With Markus Wheaton starting opposite Brown and Darrius Heyward-Bey playing in three-receiver sets, the two combined for seven receptions and 113 yards, 22 of which came on the final drive on three receptions. Tyler Murphy also added a 16-yard reception on that final drive during garbage time, with the Steelers down 14 points.
Wheaton caught three passes on seven targets for 55 yards and one drop, though he did have one spectacular catch, and nearly another that he was unable to hold onto through hard contact with the ground on a deep ball. He also was the recipient of Roethlisberger’s successful two-point conversion pass that is not factored into the above statistics.
Heyward-Bey was targeted seven times as well, coming up with four receptions for 58 yards, 43 of which came on one deep ball. While he did not have a dropped pass, he could have in essence, as he recorded a 26-yard reception in the end zone with his right foot out of bounds, negating the catch. He was also the intended target on Roethlisberger’s interception, though he deserves little blame for what was a poor decision and throw.

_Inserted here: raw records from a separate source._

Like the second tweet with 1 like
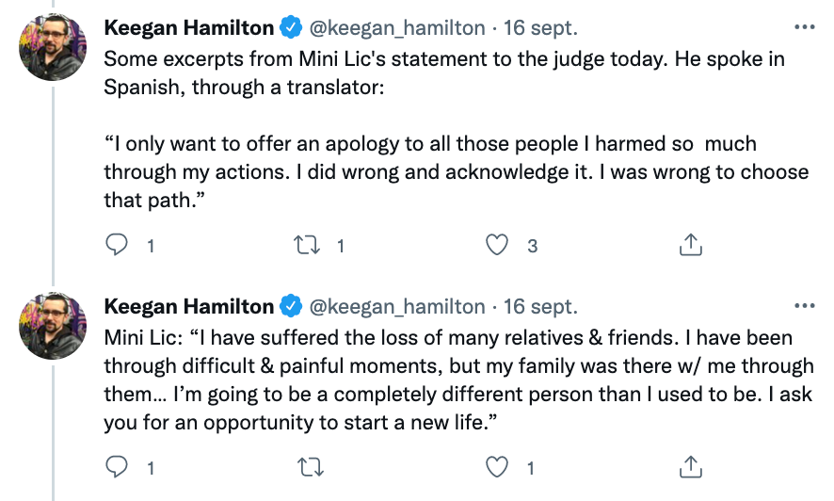 click(x=497, y=466)
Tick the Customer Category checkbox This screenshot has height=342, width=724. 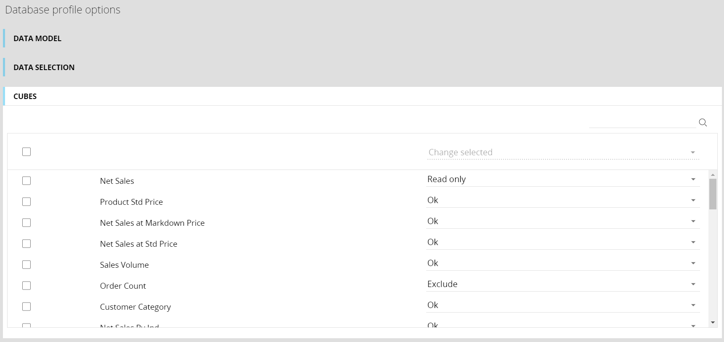pos(26,307)

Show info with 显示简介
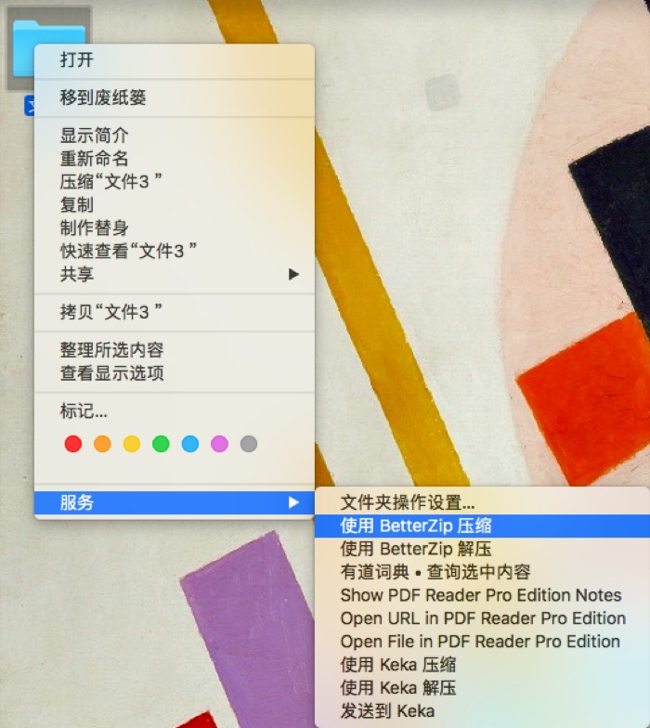(x=94, y=136)
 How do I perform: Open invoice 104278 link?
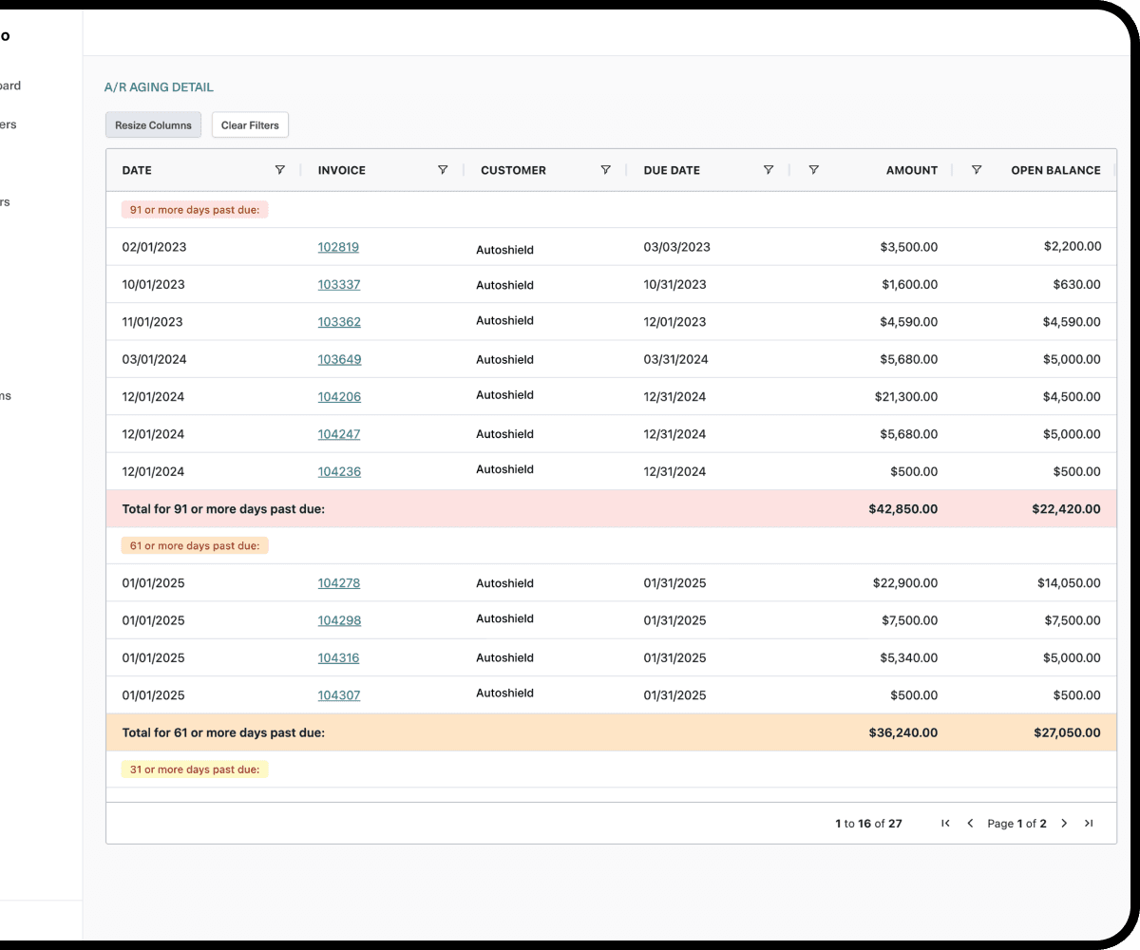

While Roethlisberger’s aerial statistical output, recited above, was impressive, it would be nice to see more of it come from the Steelers’ other receivers, particularly against a couple of the transitional secondaries that they are seeing in the first two weeks of this season. Like the Patriots, the 49ers have also turned over their cornerbacks, so they should be able to be productive.
Of course, a play goes a bit differently here and there and we’re talking about something else, but such is the nature of a sport that so often hinges on one or two things breaking the right way out of, say, 120 to 150 plays per game.
The Steelers did get Heath Miller involved in the passing game going for 84 yards on eight receptions, but the running back group as a whole had just one reception for five yards.
That position has become prime real estate in the passing game recently with the Steelers thanks to Le’Veon Bell, who will be returning from his suspension after this game. Until then, Wheaton and Heyward-Bey could stand to pick up a bit more slack.